"We'll see about that, Mr. Halliday. Oh, you needn't look at me in that way, my friend. I still have the snake-poisoned lancet, you know, and if you try to spring on me, even though my arm is broken, you will meet with a sudden and unpleasant death."
"I don't want to touch you," retorted Halliday. "I shall leave the hangman to finish you off." "That he never shall do," snapped Miss Armour, her eyes flashing and her nostrils dilating, "not one member of that glorious society I have founded shall ever be done to death by those accursed people in authority. I, and my subjects who obey me so loyally, will vanish."
"Will you? Not while the ports and railway stations are watched," sneered Halliday, with contempt, "and I don't think your friend Vincent can supply aeroplanes in sufficient quantity for you all to get away. Even if you did by some extraordinary chance, the world would be hunted for you."
"It can be hunted from the North Pole to the South, Mr. Halliday, but neither the members of the Society of Flies nor its queen will be discovered. We will be as if we had never been," she concluded triumphantly, and as she spoke the big woman, sobbing at her feet, shivered and shook, and uttered a muffled cry of terror. Queen Beelzebub kicked her. "Get up, Eliza, you fool," she said contemptuously, "you know quite well that I have made ready for everything this long time."
"But I don't want to----"
"If you say another word," interrupted Miss Armour, viciously, "you shall afford sport for this society as this meddling beast shall do." Dan laughed gaily, determined not to show the white feather, although his heart was filled with fear. He did not mind a clean, short, sharp death, but he did not wish to be tortured and mutilated, as he believed this incarnate demon intended he should be. Curiously enough, his laugh, instead of exciting Queen Beelzebub to further wrath, seemed to extort her unwilling admiration. "You are a brave man, Mr.
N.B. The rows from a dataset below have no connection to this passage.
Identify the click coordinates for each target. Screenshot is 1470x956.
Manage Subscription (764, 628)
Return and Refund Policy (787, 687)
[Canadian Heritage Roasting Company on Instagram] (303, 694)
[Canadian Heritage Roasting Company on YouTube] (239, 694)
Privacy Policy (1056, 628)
Halliday," she muttered reluctantly; then burst out furiously, "oh, you young fool, why did you not accept the offer I made you?"
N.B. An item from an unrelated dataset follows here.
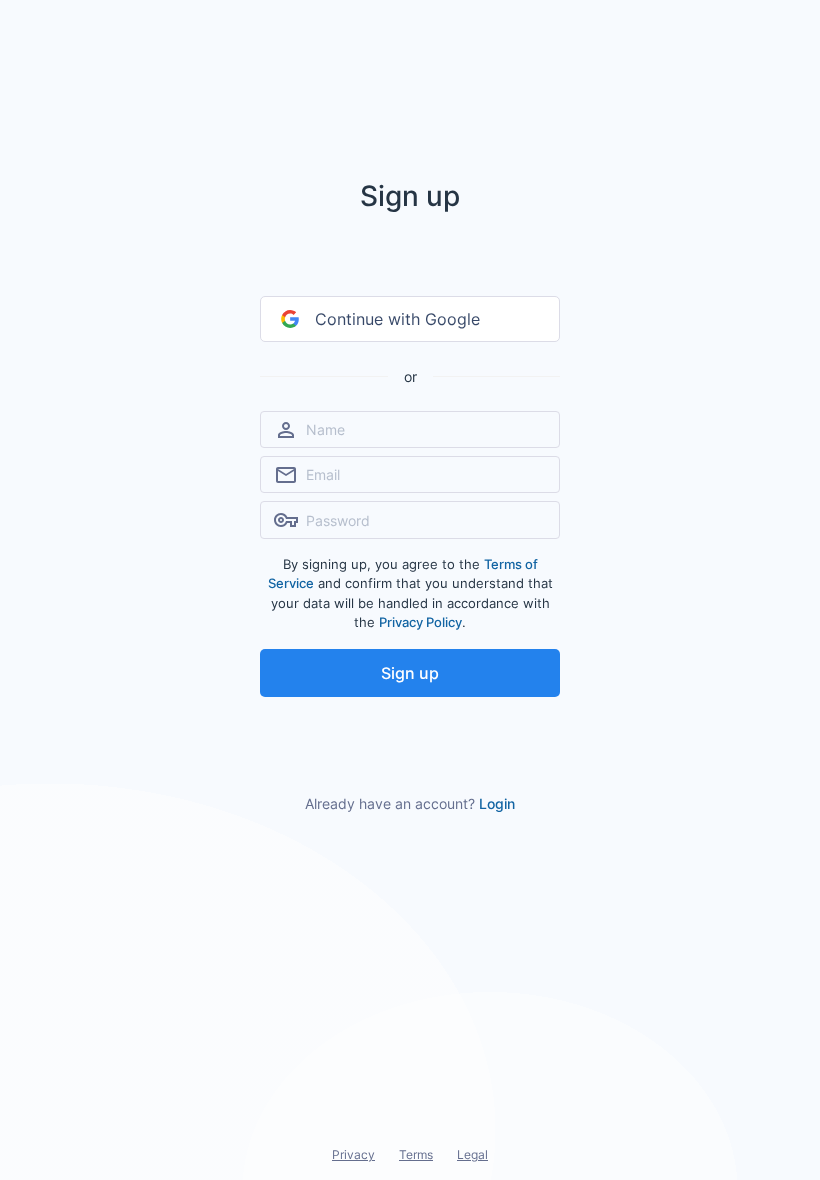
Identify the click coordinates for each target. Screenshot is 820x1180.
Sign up (410, 673)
"The offer you prophesied in this very room would be made," said Halliday complacently, "well, you see, Miss Armour, or Queen Beelzebub, or whatever you like to call yourself, I happen to have a conscience."
"That is your weakness," said the woman calmly; "throw it on the rubbish heap, my friend. It is useless."
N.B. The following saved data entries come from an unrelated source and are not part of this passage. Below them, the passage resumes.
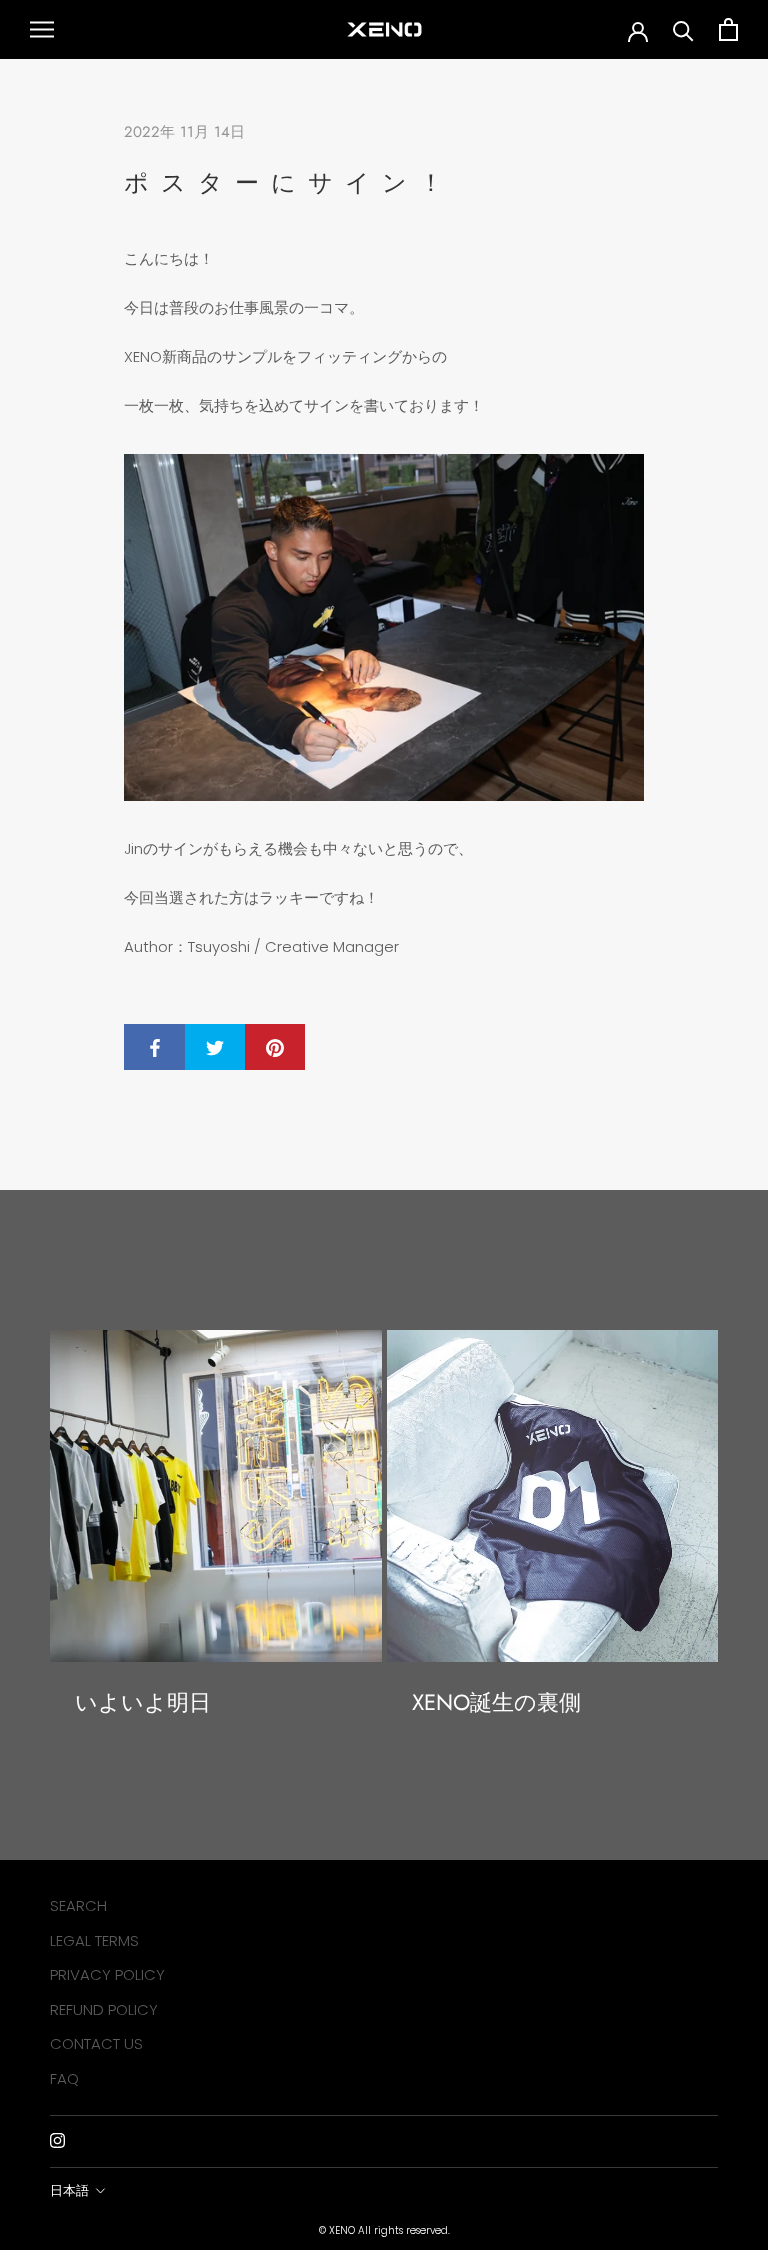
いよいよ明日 (143, 1702)
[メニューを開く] (42, 29)
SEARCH (78, 1905)
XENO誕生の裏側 (496, 1702)
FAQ (64, 2078)
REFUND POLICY (104, 2009)
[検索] (683, 29)
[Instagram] (57, 2140)
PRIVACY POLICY (107, 1974)
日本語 (69, 2190)
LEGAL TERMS (94, 1940)
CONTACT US (96, 2043)
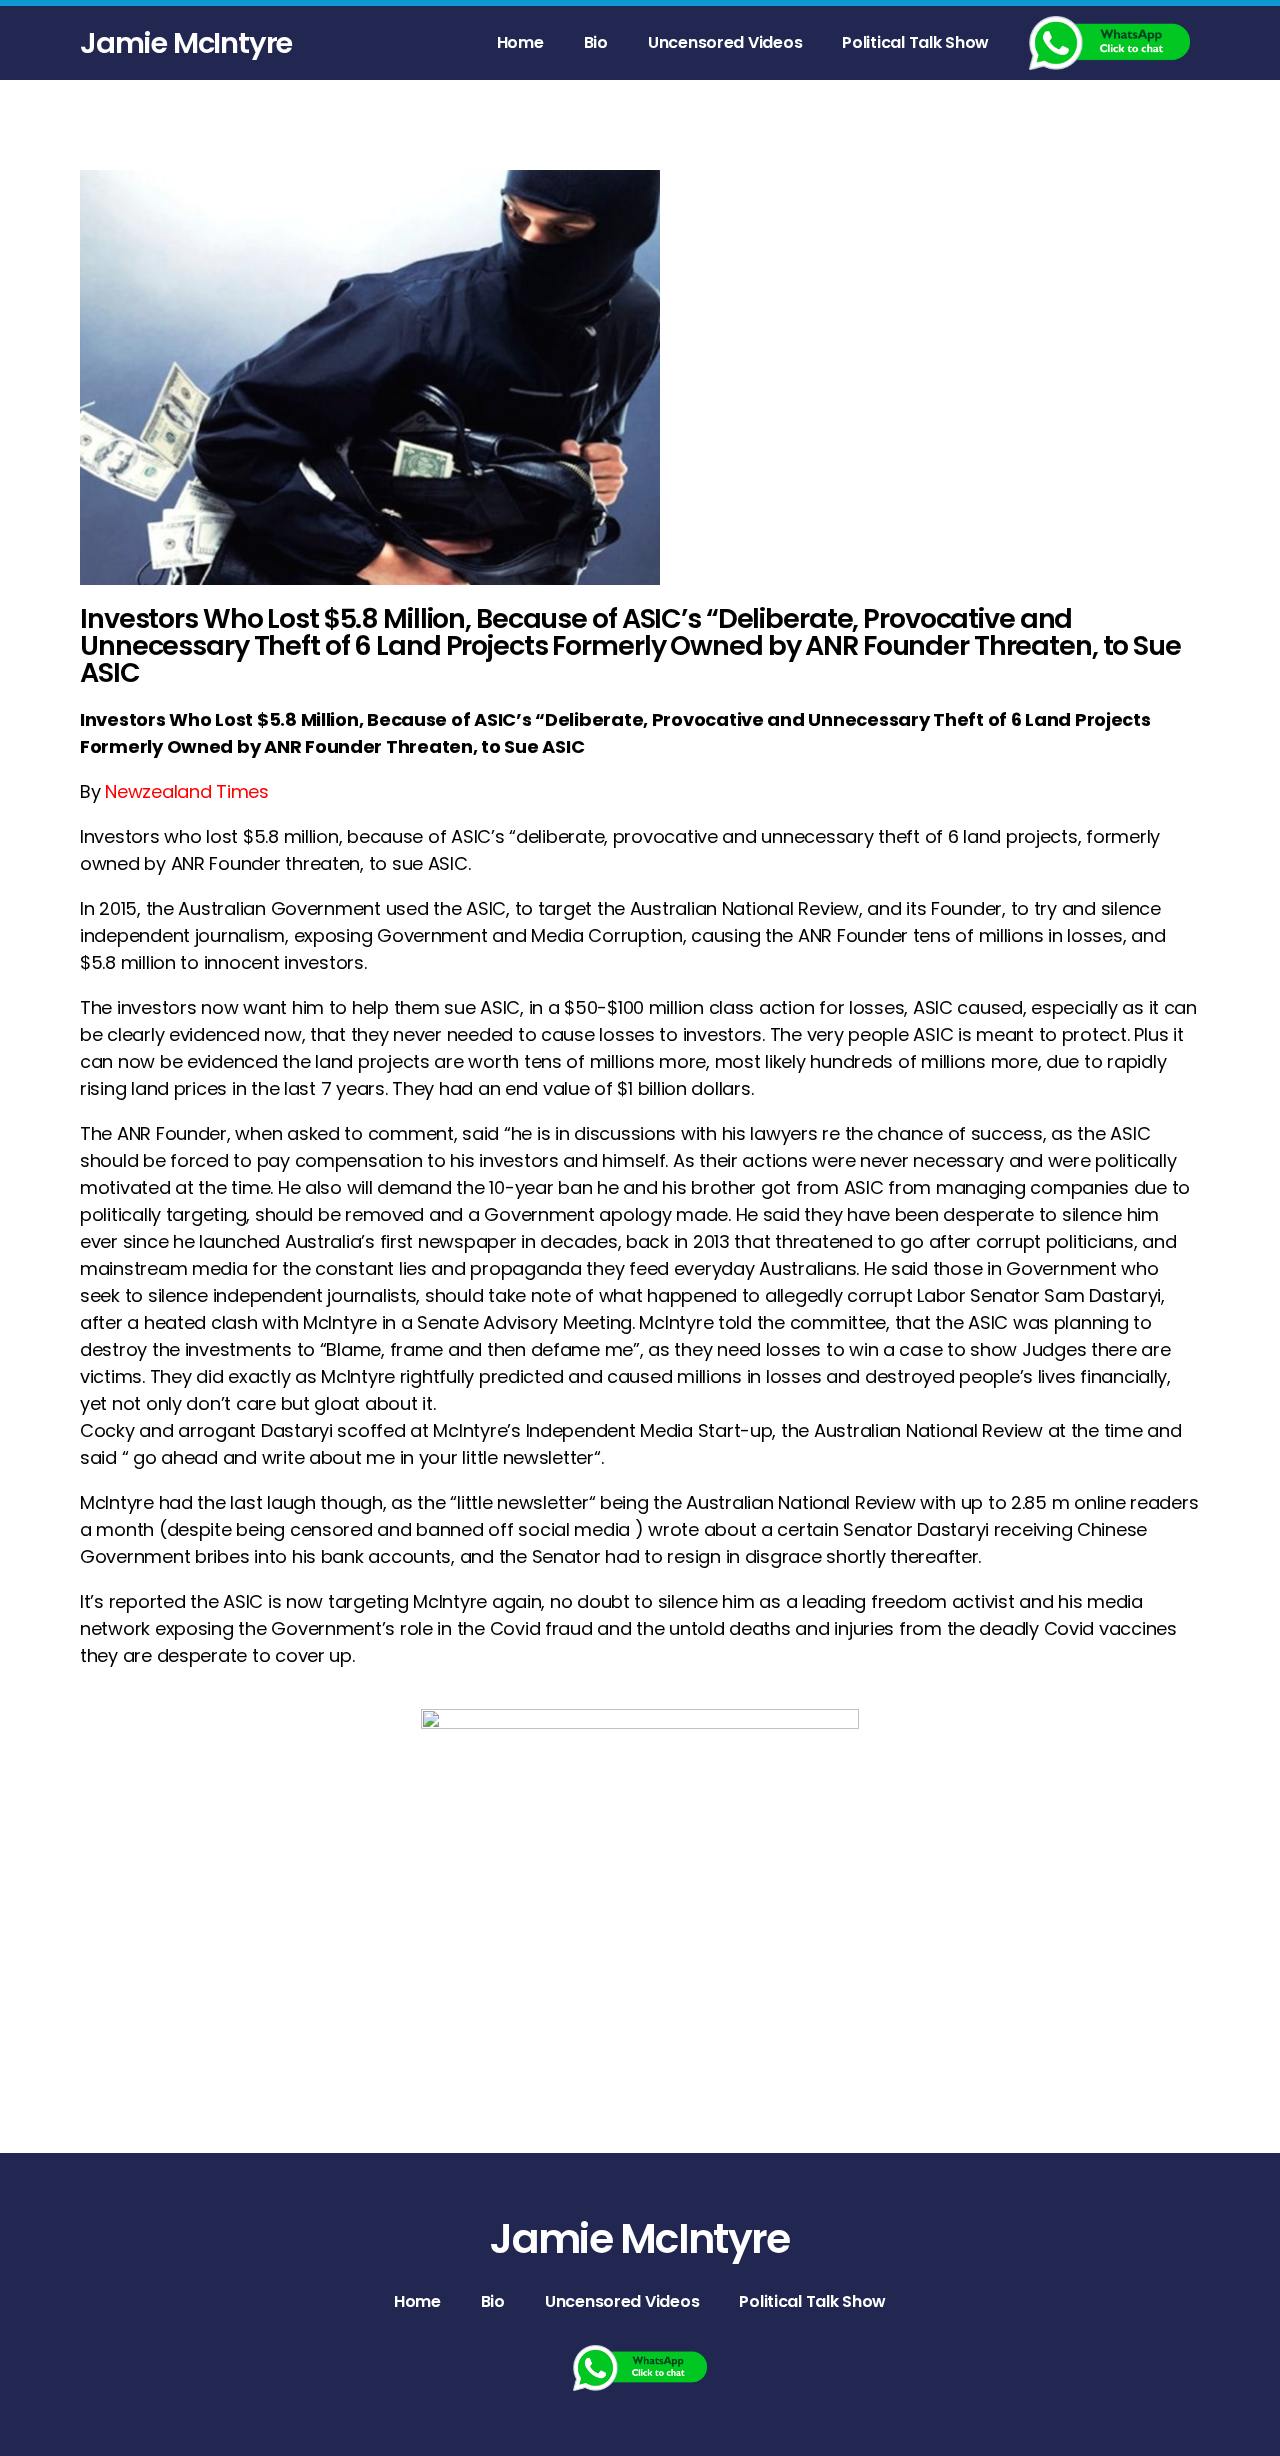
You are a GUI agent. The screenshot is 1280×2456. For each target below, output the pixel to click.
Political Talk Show (915, 42)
"Now it is, so far as joining your infernal organization is concerned, I am quite sure. To-morrow the police will be here, and the Society of Flies will cease to exist."
"That is possible, and yet may not be probable, Mr. Halliday. If the Society does cease to exist, it will not do so in the way you contemplate. Eliza!" added Miss Armour impatiently, "if you will sniff and howl, go and do so in some other room. I can't stand you just now. My nerves are shaken, and my arm is hurting me. Go away."